ÖRNEK METİN İNCELEMESİ:

DELİ DUMRUL HİKAYE İNCELEMESİ

1.OLAY ÖRGÜSÜ
  • Deli Dumrul’un kuru çayın üzerine bir köprü yaptırması 
  • Deli Dumrul’un köprüden geçenlerden para alması 
  • Köprünün yamacına bir obanın gelmesi 
  • Obadan bir delikanlının vefat etmesi 
  • Deli Dumrul’un Azrail’e kafa tutması 
  • Azrail’in Deli Dumrul’un karşısına çıkması 
  • Deli Dumrul’un Azrail kapışması ve yenilmesi 
  • Deli Dumrul’un Allah’a bağışlanması için yalvarması 
  • Deli Dumrul’un canı karşı can bulması için annesi ve babasından can istemesi 
  • Deli Dumrul’a eşinin can vermesi 
  • Allah’ın Deli Dumrul’un Anne ve babasının Deli Dumrul yerine canlarını alması 
  • Deli Dumrul ve eşinin ömürlerinin uzaması 
  • Dede Korkut’un gelip dua etmesi 
                                                     

Metnin Teması: "Canının yerine can bulma" "pişmanlık" "fedakarlık" gibi temalar işlenmiştir.

Ana düşünce: Allah'ın büyüklüğü ve duanın gücü

2.HİKAYEDEKİ KİŞİLER VE ÖZELLİKLERİ:
1.Kişi Çözümleme
Deli Dumrul: Güçlü kuvvetli, gözü pek biridir. İnanç noktasında biraz zayıftır. Azrail’e kafa tutabilir. Ama yaptıklarından pişman olup kusurlarını da gören biridir. Deli Dumrul’un üzerinden kahramanlık ve pişmanlık kavramları verilmeye çalışılmıştır.

Azrail: Melek, Deli Dumrul’a Allah’ın gönderdiği kişi, Deli Dumrul’u yenip ona ders vermek için gönderilmiş vazifeli.

Deli Dumrul’un eşi: Vefalı, kocası için canını vermekten çekinmeyen biri.

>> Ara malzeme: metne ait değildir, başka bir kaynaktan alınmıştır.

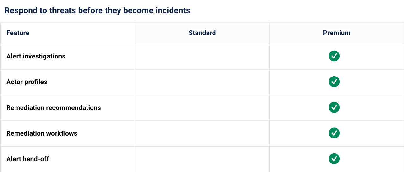Click the Feature column header
Viewport: 404px width, 172px height.
click(18, 33)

Deli Dumrul’un annesi –babası: Kendi canlarından oğulları için vazgeçemeyen kişilir.

KİŞİ KARŞILAŞTIRILMASI

Çatışmalar
Deli Dumrul – Azrail -Güç çekişmesi
Öldürmek – Bağışlamak - Fikir çatışması
Can sevgisi – Eş sevgisi - Fikir çatışması
Can sevgisi – Oğul sevgisi -Fikir çatışması
Mal sevgisi (değersiz) – Can sevgisi (değerli) - Fikir çatışması

İnsan – Zaman – Mekan
Deli Dumrul zaman ve mekan yüzünden yiğit ve asi bir karaktere sahip olmuş. O zamanlarda ancak kaba kuvvetle ayakta kalınabildiği için Dumrul da böyle yetiştirilmiş. Eş ve aile sayesinde değişken bir anlayış yaratılmış.

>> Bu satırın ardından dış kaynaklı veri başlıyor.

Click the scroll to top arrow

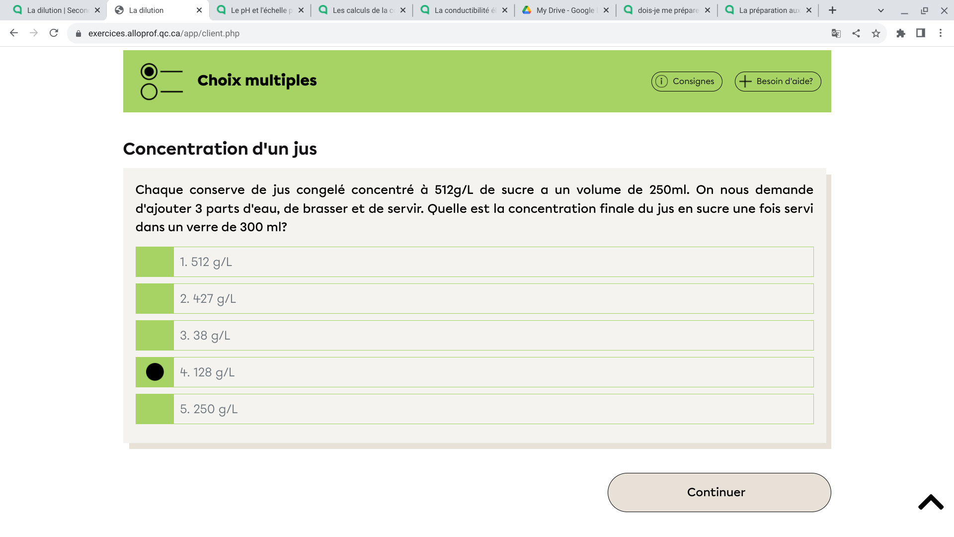(x=931, y=501)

Eserin Diğer Eserlerle Karşılaştırılması

Deli Dumrul Destanı’nda da Boğaç Han Destanı’ndaki gibi yiğitlik, mertlik ve kahramanlık ön planda tutulmuştur. Her iki destanda da saygısızlık kötü bir unsur olarak işlenmiştir. Boğaç Han destanında da aile içi karışıklıklar söz konusudur. Deli Dumrul’un hikayesinde annesi ve babası tarafından yapılan nankörlükle, Boğaç Han Destanı’nda Dirse Han’ın içinde bulunduğu davranışlar ve oğlunu vurması, birbirine benzetilebilir. Deli Dumrul Destanı’nda bir ana karakterin bir evrim geçirmesi söz konusu iken, Boğaç Han Destanı’nda ana karakterin sadece gerçekleri öğrenmesi söz konusudur.

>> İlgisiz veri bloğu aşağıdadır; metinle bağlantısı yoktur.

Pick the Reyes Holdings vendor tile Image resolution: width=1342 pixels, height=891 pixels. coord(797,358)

Eserdeki Dil ve Anlatım Özellikleri
Deli Dumrul Destanı hikaye halindeyken destana dönüştürülmek istenmiş; bu yüzden yarı nesir, yarı nazım halinde kalmış. Destan eski Türkçe ile günümüz Türkçe’sinin bir senteziyle yazılmış. Olay içinde kullanılan sıfatlar ve benzetmeler doğadan seçilmiş. Örnek olarak “Kaza benzer kızımın gelinimin çiçeği oğul” mısrası gösterilebilir. Burada Deli Dumrul’un annesi gelinini kaza, oğlunu da onun çiçeğine benzetmiştir. Ayrıca hikayenin genelinde tezatlarla ve secilerle süslenmiş akıcı bir anlatım kullanılmış. Yarı Türkçeleşmiş tamlamalar da yazı içinde yer almaktadır. Örneğin “akça göğsüm” tamlamasında “akça” kelimesi eski Türkçe’den, “göğsüm” kelimesi ise günümüz Türkçesinden gelmektedir.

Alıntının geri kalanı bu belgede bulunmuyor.